**Entries supplied**

····················

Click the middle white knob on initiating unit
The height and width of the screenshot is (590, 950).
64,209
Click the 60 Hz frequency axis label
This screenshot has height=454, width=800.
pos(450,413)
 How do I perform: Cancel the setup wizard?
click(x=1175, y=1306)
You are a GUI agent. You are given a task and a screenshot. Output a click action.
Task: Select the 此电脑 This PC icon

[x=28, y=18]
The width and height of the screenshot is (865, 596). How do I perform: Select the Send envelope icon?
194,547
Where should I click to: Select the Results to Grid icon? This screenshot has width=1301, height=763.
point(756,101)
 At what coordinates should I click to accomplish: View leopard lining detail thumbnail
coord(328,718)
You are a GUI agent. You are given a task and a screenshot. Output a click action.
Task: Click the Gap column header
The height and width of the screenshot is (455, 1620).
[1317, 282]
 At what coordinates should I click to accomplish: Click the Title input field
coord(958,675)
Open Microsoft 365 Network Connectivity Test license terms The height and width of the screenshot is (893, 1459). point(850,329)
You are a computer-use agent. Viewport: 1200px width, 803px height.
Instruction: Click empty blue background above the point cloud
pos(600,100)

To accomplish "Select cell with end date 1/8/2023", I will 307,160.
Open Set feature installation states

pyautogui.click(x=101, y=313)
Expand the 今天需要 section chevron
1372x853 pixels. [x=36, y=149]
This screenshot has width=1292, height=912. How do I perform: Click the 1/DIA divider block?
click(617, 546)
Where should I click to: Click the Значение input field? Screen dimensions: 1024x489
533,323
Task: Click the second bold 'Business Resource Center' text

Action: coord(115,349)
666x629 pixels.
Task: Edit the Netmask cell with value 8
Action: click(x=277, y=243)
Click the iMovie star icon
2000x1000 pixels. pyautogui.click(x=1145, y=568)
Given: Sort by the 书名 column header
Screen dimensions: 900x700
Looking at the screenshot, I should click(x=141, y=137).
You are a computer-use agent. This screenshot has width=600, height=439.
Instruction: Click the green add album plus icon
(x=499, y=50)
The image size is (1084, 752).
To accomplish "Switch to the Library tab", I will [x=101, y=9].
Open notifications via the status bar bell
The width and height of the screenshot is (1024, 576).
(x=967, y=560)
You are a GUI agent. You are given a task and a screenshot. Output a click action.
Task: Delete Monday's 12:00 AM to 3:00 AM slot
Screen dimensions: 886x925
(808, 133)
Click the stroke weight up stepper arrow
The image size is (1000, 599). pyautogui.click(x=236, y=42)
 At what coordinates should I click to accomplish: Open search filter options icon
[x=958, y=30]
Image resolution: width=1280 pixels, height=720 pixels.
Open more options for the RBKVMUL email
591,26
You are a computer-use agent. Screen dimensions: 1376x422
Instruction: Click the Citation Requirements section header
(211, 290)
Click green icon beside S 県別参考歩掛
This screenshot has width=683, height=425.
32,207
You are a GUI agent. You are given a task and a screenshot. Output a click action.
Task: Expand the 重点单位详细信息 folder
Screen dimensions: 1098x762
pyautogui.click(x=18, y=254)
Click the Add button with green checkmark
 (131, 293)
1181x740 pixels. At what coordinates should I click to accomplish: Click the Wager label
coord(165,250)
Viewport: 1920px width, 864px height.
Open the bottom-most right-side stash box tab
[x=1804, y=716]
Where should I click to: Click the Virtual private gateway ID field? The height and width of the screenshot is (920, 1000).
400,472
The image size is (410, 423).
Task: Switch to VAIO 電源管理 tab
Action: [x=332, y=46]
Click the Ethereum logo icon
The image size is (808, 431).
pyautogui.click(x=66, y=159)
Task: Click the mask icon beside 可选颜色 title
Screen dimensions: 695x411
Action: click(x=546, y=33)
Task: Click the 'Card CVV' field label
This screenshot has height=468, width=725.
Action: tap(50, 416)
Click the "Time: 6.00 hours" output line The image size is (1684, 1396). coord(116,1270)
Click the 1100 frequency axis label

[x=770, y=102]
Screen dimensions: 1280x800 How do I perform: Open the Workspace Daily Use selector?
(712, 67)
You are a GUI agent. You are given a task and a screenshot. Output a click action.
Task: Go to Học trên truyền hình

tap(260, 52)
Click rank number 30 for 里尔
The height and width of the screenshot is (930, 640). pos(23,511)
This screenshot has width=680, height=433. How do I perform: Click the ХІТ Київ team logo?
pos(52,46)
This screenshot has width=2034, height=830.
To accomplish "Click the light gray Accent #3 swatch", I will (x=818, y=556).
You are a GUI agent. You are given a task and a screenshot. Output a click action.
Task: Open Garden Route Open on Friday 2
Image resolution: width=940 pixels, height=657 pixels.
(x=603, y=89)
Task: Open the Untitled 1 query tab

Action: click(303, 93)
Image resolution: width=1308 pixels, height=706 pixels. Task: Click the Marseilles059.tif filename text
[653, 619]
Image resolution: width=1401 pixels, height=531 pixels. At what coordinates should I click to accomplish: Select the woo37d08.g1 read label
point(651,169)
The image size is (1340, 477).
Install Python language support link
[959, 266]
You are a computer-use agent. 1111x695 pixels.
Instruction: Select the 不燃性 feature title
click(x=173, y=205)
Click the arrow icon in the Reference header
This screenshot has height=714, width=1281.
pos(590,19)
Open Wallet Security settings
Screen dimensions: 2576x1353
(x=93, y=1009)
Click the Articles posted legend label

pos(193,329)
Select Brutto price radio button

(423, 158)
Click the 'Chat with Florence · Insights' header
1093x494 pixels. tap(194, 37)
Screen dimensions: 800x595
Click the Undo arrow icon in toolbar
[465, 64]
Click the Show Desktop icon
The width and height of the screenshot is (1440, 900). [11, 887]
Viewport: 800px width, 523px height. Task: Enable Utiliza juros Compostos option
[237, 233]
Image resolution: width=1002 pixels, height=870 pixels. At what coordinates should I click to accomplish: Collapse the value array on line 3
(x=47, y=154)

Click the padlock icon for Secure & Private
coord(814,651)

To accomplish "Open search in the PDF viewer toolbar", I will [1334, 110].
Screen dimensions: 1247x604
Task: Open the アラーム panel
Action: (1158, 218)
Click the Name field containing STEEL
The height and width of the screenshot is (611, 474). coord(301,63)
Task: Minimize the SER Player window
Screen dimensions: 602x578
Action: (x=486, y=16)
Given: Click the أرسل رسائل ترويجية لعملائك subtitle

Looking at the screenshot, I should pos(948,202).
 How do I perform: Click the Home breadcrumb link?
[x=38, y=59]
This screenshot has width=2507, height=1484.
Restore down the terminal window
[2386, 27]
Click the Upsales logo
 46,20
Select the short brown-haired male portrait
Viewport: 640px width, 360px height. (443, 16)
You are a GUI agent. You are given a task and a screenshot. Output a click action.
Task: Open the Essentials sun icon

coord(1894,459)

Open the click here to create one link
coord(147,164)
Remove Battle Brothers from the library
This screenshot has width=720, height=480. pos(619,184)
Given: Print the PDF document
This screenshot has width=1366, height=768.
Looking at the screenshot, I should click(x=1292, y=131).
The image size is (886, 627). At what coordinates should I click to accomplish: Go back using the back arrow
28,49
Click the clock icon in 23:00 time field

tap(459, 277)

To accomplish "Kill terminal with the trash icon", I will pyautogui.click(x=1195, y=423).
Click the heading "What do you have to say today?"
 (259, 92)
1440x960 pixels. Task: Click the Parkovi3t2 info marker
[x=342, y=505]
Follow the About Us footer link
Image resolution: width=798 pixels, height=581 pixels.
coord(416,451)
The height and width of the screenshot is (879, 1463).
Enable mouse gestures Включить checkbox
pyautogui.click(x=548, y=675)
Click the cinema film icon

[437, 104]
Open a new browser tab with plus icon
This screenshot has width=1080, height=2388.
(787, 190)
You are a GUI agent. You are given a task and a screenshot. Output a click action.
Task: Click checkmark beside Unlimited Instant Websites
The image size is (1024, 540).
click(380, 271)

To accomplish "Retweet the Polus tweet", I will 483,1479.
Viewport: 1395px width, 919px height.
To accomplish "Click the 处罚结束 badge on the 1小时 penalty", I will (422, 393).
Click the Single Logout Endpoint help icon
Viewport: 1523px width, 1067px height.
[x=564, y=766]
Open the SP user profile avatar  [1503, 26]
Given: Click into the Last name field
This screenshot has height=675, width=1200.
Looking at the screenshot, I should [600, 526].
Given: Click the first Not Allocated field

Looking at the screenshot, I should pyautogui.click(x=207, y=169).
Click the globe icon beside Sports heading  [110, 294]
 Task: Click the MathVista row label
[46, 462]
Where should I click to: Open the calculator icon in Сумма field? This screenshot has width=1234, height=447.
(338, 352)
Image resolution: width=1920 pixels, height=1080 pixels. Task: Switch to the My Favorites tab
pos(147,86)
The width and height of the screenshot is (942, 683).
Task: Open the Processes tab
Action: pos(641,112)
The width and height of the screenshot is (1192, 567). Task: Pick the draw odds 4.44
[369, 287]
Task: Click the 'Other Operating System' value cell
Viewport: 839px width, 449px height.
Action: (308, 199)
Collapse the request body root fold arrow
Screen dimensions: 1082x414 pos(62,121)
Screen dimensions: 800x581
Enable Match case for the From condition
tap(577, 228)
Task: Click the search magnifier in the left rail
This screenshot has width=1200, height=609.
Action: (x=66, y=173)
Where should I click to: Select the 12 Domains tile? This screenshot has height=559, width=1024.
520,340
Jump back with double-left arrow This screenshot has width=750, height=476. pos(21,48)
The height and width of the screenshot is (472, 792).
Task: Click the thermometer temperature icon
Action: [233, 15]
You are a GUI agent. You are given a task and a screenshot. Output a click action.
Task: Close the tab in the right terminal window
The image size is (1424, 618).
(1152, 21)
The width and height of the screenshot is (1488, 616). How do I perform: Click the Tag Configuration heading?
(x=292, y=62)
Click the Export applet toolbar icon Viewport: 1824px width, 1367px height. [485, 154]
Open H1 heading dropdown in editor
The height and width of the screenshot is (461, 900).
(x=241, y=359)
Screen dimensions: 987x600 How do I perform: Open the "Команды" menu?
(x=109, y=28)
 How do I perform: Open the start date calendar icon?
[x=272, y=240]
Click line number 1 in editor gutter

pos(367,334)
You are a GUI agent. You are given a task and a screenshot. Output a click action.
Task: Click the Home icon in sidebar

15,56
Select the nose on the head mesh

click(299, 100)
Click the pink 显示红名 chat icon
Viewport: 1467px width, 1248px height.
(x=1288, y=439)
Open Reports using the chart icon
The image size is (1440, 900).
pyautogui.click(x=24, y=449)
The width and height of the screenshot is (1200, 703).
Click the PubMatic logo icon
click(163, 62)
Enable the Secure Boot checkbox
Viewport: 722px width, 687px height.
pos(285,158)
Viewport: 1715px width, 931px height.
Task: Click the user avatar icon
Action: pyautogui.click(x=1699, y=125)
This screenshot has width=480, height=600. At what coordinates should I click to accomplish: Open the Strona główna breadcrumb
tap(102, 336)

····················

**Exercise**
Work out how many lines in the material above include the word "beside", and write down that number alone.

**Task solution**
4